▸ **GIVEN PROBLEM**
Please print the stretch of the records below from the line containing "How do I perform: Click" through the line containing "tap(78, 188)", reproducing each line without any change.

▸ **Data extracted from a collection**

>>>

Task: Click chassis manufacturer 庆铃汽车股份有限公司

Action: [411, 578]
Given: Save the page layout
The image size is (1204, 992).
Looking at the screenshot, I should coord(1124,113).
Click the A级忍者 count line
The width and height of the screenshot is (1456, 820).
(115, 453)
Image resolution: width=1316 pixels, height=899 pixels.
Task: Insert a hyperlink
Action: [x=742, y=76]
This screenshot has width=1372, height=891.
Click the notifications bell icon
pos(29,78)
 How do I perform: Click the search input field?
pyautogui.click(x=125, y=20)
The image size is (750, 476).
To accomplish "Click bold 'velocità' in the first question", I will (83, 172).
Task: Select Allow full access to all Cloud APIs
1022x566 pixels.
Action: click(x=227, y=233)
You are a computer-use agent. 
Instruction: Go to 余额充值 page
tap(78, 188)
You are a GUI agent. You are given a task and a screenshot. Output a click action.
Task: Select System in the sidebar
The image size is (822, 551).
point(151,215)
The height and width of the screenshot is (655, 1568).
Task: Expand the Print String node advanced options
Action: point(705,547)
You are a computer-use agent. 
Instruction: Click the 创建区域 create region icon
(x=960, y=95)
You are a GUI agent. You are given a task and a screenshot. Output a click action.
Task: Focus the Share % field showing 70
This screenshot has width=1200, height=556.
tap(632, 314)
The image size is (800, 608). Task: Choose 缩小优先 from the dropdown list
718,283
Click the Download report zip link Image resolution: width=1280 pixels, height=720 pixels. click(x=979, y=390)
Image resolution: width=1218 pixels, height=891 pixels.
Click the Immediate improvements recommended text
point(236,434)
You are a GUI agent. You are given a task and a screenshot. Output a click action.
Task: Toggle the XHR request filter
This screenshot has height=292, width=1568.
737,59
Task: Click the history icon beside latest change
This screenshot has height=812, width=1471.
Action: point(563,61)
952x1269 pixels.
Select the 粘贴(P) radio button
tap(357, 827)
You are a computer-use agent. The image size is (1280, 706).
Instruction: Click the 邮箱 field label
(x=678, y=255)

<<<

▸ **FINISHED ANSWER**
 How do I perform: Click the search input field?
pyautogui.click(x=125, y=20)
The image size is (750, 476).
To accomplish "Click bold 'velocità' in the first question", I will (83, 172).
Task: Select Allow full access to all Cloud APIs
1022x566 pixels.
Action: click(x=227, y=233)
You are a computer-use agent. 
Instruction: Go to 余额充值 page
tap(78, 188)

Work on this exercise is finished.